BRANO FORNITO.
"""

L’ultimo aspetto tecnico che voglio considerare è il crollo dell’edificio World Trade n. 7, non tanto per la sua importanza ai fini della teoria ma perché mostra forse più degli altri l’errore logico e metodologico del ragionamento complottista.

Gli argomenti in favore del complotto

I complottisti sostengono, in primo luogo, che l’edificio in questione non sia stato colpito dagli aerei e che quindi non abbia senso che sia crollato da solo; di fronte alle osservazioni degli esperti, che fanno notare come quell’edificio sia stato colpito dai calcinacci incendiati degli altri due, prendendo così fuoco anche lui e, col tempo, rovinando a terra, rispondono con un video che mostra come la facciata dell’edificio, dopo l’attentato, fosse assolutamente sana e non incendiata.

Peccato che, però, la facciata fosse quella opposta alle Twin Towers, mentre quella esposta alle torri (a sud), di cui vi sono numerosi altri video, era stata gravemente danneggiata dai crolli – vi era uno squarcio di 10 piani – e risultava completamente avvolta dalle fiamme.

Cherry Picking

Anche qui, non si capisce bene perché alcuni video siano una prova e tutti gli altri no.

Il motivo in realtà c’è ed è sempre lo stesso: i video veri sono solo quelli che confermano il complotto per il semplice fatto che lo confermano (ragionamento in Antimetodo). Per fare questo, il cervello usa la consueta strategia del Cherry Picking, ossia la selezione arbitraria delle prove per rendere la teoria coerente e plausibile, ignorando tutte le possibili prove contrarie.

"""

LE CONSEGNE.
(A) Nel brano sul crollo del World Trade n. 7, di quanti piani era lo squarcio sulla facciata esposta alle torri?
(B) Copia dal brano sul crollo del World Trade n. 7 il tratto che va da "I complottisti sostengono, in" fino a "avvolta dalle fiamme." incluso.
L'elenco qui riportato proviene da un'altra fonte.

DATI ESTRATTI.
"""

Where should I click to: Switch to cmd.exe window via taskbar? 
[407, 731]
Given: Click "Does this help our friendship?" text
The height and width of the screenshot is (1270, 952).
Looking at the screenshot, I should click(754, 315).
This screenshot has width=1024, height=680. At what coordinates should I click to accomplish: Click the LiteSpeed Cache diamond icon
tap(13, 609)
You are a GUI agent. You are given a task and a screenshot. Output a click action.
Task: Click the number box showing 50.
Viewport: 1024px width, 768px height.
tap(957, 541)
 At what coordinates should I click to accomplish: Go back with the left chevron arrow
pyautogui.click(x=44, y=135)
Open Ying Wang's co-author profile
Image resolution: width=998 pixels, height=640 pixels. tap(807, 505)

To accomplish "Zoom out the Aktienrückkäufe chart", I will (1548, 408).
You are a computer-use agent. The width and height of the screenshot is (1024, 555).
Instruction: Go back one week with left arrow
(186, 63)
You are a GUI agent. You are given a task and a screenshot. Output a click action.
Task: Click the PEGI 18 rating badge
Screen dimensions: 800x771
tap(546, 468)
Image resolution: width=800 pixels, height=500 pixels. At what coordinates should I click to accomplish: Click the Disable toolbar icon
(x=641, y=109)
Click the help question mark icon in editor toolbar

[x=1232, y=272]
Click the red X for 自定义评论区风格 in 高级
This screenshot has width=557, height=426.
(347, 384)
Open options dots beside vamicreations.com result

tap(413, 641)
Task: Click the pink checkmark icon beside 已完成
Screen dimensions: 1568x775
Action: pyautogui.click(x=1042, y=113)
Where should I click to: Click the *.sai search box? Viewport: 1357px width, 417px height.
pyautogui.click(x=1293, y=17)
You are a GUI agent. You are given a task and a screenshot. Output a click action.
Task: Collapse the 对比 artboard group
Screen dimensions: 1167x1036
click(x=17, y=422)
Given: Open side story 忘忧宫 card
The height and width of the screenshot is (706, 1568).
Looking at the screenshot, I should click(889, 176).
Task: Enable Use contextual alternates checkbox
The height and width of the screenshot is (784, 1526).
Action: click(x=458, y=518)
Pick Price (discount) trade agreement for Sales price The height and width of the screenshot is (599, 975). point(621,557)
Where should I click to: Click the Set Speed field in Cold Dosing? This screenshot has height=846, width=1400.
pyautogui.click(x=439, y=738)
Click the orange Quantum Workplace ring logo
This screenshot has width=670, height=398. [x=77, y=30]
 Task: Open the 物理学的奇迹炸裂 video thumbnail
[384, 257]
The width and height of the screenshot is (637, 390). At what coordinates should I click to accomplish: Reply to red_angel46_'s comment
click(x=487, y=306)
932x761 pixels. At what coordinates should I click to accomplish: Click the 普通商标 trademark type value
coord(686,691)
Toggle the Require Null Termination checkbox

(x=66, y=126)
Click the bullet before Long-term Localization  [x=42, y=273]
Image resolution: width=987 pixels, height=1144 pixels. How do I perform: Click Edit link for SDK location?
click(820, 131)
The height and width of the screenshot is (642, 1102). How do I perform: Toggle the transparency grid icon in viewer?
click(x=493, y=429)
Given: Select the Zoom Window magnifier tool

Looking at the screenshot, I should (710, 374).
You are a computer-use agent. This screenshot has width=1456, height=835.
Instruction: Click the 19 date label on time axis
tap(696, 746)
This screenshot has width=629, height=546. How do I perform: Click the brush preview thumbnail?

"""

SOLUZIONI DELLE CONSEGNE.
(A) Lo squarcio era di 10 piani.

(B)
I complottisti sostengono, in primo luogo, che l’edificio in questione non sia stato colpito dagli aerei e che quindi non abbia senso che sia crollato da solo; di fronte alle osservazioni degli esperti, che fanno notare come quell’edificio sia stato colpito dai calcinacci incendiati degli altri due, prendendo così fuoco anche lui e, col tempo, rovinando a terra, rispondono con un video che mostra come la facciata dell’edificio, dopo l’attentato, fosse assolutamente sana e non incendiata.

Peccato che, però, la facciata fosse quella opposta alle Twin Towers, mentre quella esposta alle torri (a sud), di cui vi sono numerosi altri video, era stata gravemente danneggiata dai crolli – vi era uno squarcio di 10 piani – e risultava completamente avvolta dalle fiamme.